I first began thinking consciously about the flow of musical energy separated from its emotional wrappings and entrapments when I was eighteen.  Struggling with the dense, complex counterpoint of Bach’s passionate C-minor Partita, it occurred to me that an interpretation is not a man-made structure that can be built up – it’s a pre-existent eternal form, a sculpture longing to be freed from a rough slab of marble.  

It was a small epiphany for my young self.  I was the one keeping the music from escaping its encasement.  My own energy was working against that of the music, blocking it, negating it.  If I freed myself of my own will and allowed myself to follow the energy of the music, as if accompanying, it would speak and dance and sing of its own accord.  If I could disappear, it would take over — I would be a mere vessel of eternal gestures.

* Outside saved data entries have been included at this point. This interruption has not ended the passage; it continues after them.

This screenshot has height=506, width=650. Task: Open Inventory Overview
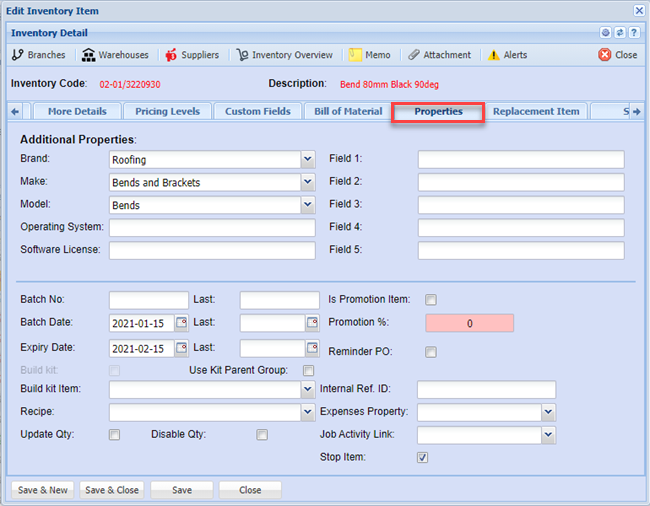pyautogui.click(x=243, y=55)
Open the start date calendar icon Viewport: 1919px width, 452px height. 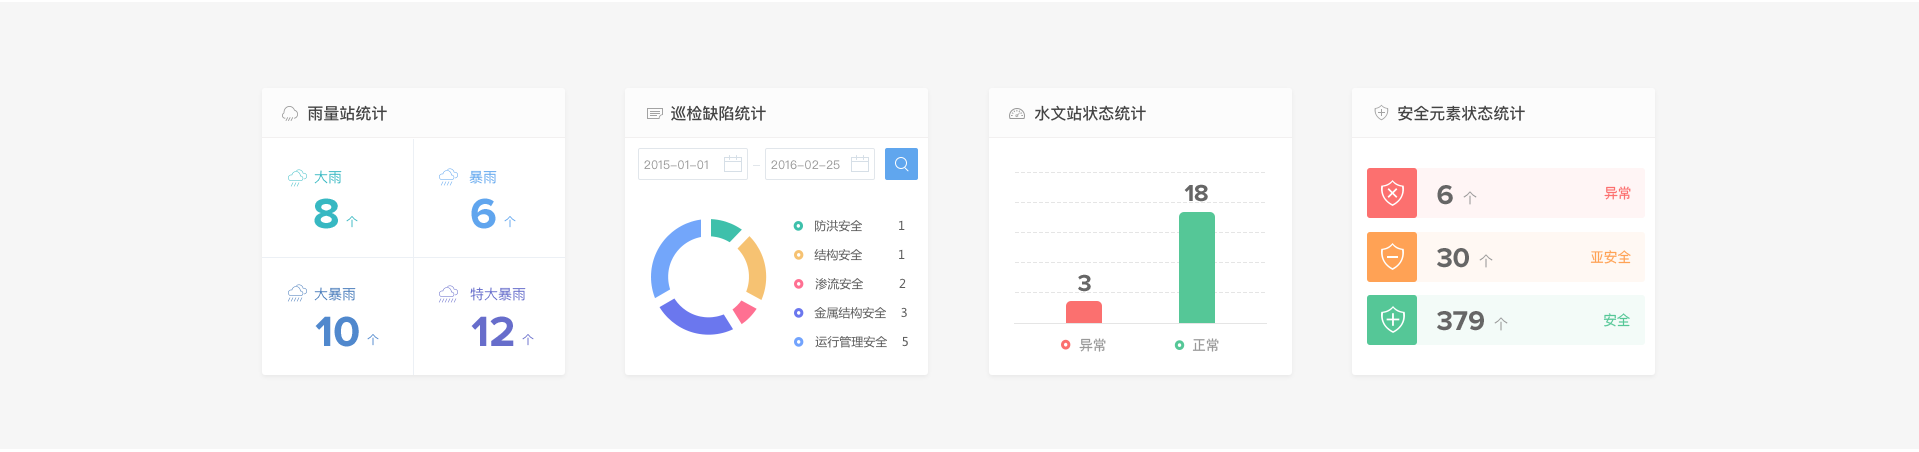click(733, 164)
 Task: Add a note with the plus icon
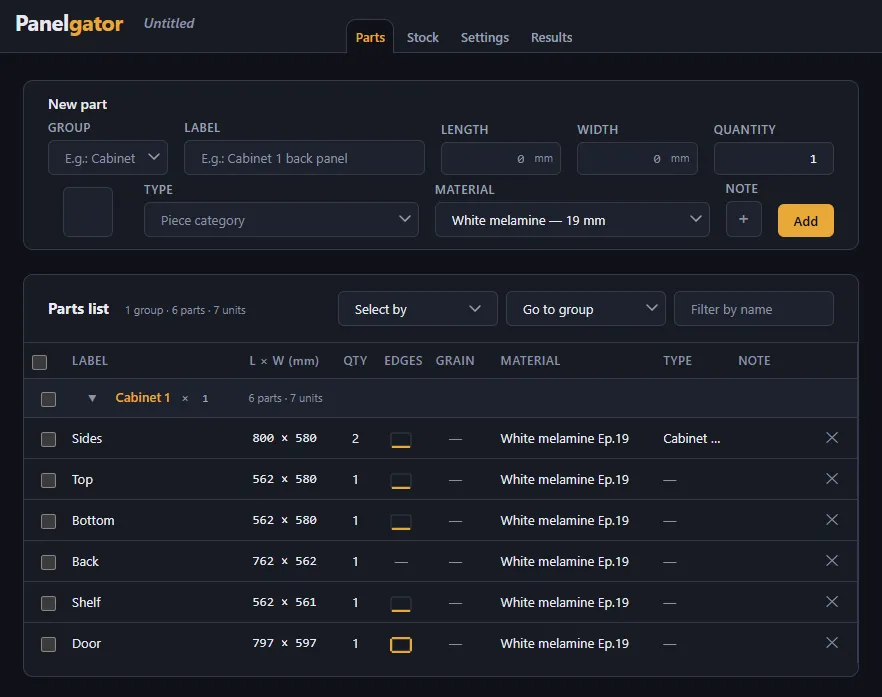743,219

I became sensitive to blocks of energy, walls in my mind killing the line, separating one gesture from the next, and I began a process of eliminating excess thought, like clearing cobwebs.  The fields of energy beneath the emotions of musical expression began to be visible as arching lines of energy.  Slowly, Bach’s lines began to sing out uninhibited.  ~ zen flowed ~

My road to zen started however much earlier.  I remember once at around the age of nine or ten spending a solid four hours after school on the couch in the living room staring at my hand, trying to decipher the pathways of physical energy into my fingertips.  My brothers and parents walked by in disbelief, afraid to ask what I was doing!  I would spend my teenage years often hunched over the keyboard, looking at my fingers from inches away as I played, dissecting their minutest movements; I would stare into mirrors strategically placed around the piano, trying to rid my technique of excess movement and energy.  Natural, direct musical expression was inseparable from the perfect physical expression of technique. 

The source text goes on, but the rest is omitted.